Stored data START
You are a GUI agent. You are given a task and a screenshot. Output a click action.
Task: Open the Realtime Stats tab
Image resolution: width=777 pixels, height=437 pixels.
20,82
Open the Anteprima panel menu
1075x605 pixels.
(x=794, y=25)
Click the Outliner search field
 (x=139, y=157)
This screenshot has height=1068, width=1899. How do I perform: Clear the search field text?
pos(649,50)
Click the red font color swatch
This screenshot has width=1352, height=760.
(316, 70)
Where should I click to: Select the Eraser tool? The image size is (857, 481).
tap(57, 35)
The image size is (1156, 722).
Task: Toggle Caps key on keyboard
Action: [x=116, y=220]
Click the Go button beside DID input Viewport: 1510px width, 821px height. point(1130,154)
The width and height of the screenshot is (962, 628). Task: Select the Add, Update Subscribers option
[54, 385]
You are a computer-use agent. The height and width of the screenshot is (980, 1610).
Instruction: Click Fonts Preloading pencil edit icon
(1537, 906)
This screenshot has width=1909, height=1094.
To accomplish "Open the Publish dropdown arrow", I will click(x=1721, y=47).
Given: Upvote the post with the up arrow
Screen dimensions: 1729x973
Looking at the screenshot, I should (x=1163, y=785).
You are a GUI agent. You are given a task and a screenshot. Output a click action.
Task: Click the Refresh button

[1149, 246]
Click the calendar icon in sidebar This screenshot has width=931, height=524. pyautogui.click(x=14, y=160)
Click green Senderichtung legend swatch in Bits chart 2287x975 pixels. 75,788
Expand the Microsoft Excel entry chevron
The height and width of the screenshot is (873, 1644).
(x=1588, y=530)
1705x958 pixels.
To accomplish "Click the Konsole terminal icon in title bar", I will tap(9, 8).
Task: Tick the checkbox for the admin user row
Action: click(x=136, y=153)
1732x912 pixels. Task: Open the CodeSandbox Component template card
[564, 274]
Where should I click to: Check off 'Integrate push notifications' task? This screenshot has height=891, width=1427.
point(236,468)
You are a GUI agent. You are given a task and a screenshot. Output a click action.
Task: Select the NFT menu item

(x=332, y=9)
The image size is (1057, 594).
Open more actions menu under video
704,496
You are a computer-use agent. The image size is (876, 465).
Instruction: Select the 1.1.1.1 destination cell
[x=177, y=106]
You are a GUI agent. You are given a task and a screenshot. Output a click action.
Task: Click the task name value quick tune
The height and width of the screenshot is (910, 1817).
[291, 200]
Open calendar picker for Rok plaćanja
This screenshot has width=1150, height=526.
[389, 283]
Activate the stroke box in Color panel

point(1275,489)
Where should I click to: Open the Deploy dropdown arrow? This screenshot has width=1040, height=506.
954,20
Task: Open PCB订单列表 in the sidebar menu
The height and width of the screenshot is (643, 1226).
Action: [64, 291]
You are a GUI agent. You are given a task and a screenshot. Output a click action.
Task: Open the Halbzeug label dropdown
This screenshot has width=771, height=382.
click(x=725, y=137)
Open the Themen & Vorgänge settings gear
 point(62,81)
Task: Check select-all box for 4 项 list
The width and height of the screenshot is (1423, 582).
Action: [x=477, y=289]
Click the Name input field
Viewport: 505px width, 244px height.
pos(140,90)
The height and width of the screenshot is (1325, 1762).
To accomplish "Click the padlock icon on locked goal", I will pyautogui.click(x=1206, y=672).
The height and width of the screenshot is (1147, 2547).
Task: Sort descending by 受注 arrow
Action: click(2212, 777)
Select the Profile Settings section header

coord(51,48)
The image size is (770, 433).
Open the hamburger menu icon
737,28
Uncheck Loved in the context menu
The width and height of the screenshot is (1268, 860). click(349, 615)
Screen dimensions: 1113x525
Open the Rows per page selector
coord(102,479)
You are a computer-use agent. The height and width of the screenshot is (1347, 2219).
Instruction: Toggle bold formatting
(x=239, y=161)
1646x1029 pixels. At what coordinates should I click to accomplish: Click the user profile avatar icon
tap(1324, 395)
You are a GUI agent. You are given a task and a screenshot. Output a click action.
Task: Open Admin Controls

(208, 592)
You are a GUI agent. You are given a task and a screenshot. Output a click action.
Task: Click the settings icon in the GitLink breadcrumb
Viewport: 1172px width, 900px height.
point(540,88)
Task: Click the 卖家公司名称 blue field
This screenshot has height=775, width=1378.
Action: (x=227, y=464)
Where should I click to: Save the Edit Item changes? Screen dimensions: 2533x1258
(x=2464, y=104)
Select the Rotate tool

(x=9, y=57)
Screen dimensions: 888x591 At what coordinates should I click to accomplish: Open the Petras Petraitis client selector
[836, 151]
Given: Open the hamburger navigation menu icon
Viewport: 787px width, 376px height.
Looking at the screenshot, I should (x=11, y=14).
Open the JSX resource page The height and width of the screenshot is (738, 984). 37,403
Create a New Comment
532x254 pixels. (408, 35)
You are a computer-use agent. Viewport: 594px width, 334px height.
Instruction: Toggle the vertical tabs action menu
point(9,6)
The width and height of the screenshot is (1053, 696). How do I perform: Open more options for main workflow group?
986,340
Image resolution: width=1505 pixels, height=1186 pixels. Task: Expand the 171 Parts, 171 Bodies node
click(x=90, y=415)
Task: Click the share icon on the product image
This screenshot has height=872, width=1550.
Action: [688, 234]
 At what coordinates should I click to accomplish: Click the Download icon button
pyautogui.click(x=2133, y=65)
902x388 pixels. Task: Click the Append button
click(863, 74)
Stored data END
_Exercise directions_
Nothing in the data may change. Give it again in full.

_Result_
You are a GUI agent. You are given a task and a screenshot. Output a click action.
Task: Open the Realtime Stats tab
Image resolution: width=777 pixels, height=437 pixels.
20,82
Open the Anteprima panel menu
1075x605 pixels.
(x=794, y=25)
Click the Outliner search field
 (x=139, y=157)
This screenshot has height=1068, width=1899. How do I perform: Clear the search field text?
pos(649,50)
Click the red font color swatch
This screenshot has width=1352, height=760.
(316, 70)
Where should I click to: Select the Eraser tool? The image size is (857, 481).
tap(57, 35)
The image size is (1156, 722).
Task: Toggle Caps key on keyboard
Action: [x=116, y=220]
Click the Go button beside DID input Viewport: 1510px width, 821px height. point(1130,154)
The width and height of the screenshot is (962, 628). Task: Select the Add, Update Subscribers option
[54, 385]
You are a computer-use agent. The height and width of the screenshot is (980, 1610).
Instruction: Click Fonts Preloading pencil edit icon
(1537, 906)
This screenshot has width=1909, height=1094.
To accomplish "Open the Publish dropdown arrow", I will click(x=1721, y=47).
Given: Upvote the post with the up arrow
Screen dimensions: 1729x973
Looking at the screenshot, I should (x=1163, y=785).
You are a GUI agent. You are given a task and a screenshot. Output a click action.
Task: Click the Refresh button

[1149, 246]
Click the calendar icon in sidebar This screenshot has width=931, height=524. pyautogui.click(x=14, y=160)
Click green Senderichtung legend swatch in Bits chart 2287x975 pixels. 75,788
Expand the Microsoft Excel entry chevron
The height and width of the screenshot is (873, 1644).
(x=1588, y=530)
1705x958 pixels.
To accomplish "Click the Konsole terminal icon in title bar", I will tap(9, 8).
Task: Tick the checkbox for the admin user row
Action: click(x=136, y=153)
1732x912 pixels. Task: Open the CodeSandbox Component template card
[564, 274]
Where should I click to: Check off 'Integrate push notifications' task? This screenshot has height=891, width=1427.
point(236,468)
You are a GUI agent. You are given a task and a screenshot. Output a click action.
Task: Select the NFT menu item

(x=332, y=9)
The image size is (1057, 594).
Open more actions menu under video
704,496
You are a computer-use agent. The image size is (876, 465).
Instruction: Select the 1.1.1.1 destination cell
[x=177, y=106]
You are a GUI agent. You are given a task and a screenshot. Output a click action.
Task: Click the task name value quick tune
The height and width of the screenshot is (910, 1817).
[291, 200]
Open calendar picker for Rok plaćanja
This screenshot has width=1150, height=526.
[389, 283]
Activate the stroke box in Color panel

point(1275,489)
Where should I click to: Open the Deploy dropdown arrow? This screenshot has width=1040, height=506.
954,20
Task: Open PCB订单列表 in the sidebar menu
The height and width of the screenshot is (643, 1226).
Action: [64, 291]
You are a GUI agent. You are given a task and a screenshot. Output a click action.
Task: Open the Halbzeug label dropdown
This screenshot has width=771, height=382.
click(x=725, y=137)
Open the Themen & Vorgänge settings gear
 point(62,81)
Task: Check select-all box for 4 项 list
The width and height of the screenshot is (1423, 582).
Action: [x=477, y=289]
Click the Name input field
Viewport: 505px width, 244px height.
pos(140,90)
The height and width of the screenshot is (1325, 1762).
To accomplish "Click the padlock icon on locked goal", I will pyautogui.click(x=1206, y=672).
The height and width of the screenshot is (1147, 2547).
Task: Sort descending by 受注 arrow
Action: click(2212, 777)
Select the Profile Settings section header

coord(51,48)
The image size is (770, 433).
Open the hamburger menu icon
737,28
Uncheck Loved in the context menu
The width and height of the screenshot is (1268, 860). click(349, 615)
Screen dimensions: 1113x525
Open the Rows per page selector
coord(102,479)
You are a computer-use agent. The height and width of the screenshot is (1347, 2219).
Instruction: Toggle bold formatting
(x=239, y=161)
1646x1029 pixels. At what coordinates should I click to accomplish: Click the user profile avatar icon
tap(1324, 395)
You are a GUI agent. You are given a task and a screenshot. Output a click action.
Task: Open Admin Controls

(208, 592)
You are a GUI agent. You are given a task and a screenshot. Output a click action.
Task: Click the settings icon in the GitLink breadcrumb
Viewport: 1172px width, 900px height.
point(540,88)
Task: Click the 卖家公司名称 blue field
This screenshot has height=775, width=1378.
Action: (x=227, y=464)
Where should I click to: Save the Edit Item changes? Screen dimensions: 2533x1258
(x=2464, y=104)
Select the Rotate tool

(x=9, y=57)
Screen dimensions: 888x591 At what coordinates should I click to accomplish: Open the Petras Petraitis client selector
[836, 151]
Given: Open the hamburger navigation menu icon
Viewport: 787px width, 376px height.
Looking at the screenshot, I should (x=11, y=14).
Open the JSX resource page The height and width of the screenshot is (738, 984). 37,403
Create a New Comment
532x254 pixels. (408, 35)
You are a computer-use agent. Viewport: 594px width, 334px height.
Instruction: Toggle the vertical tabs action menu
point(9,6)
The width and height of the screenshot is (1053, 696). How do I perform: Open more options for main workflow group?
986,340
Image resolution: width=1505 pixels, height=1186 pixels. Task: Expand the 171 Parts, 171 Bodies node
click(x=90, y=415)
Task: Click the share icon on the product image
This screenshot has height=872, width=1550.
Action: [688, 234]
 At what coordinates should I click to accomplish: Click the Download icon button
pyautogui.click(x=2133, y=65)
902x388 pixels. Task: Click the Append button
click(863, 74)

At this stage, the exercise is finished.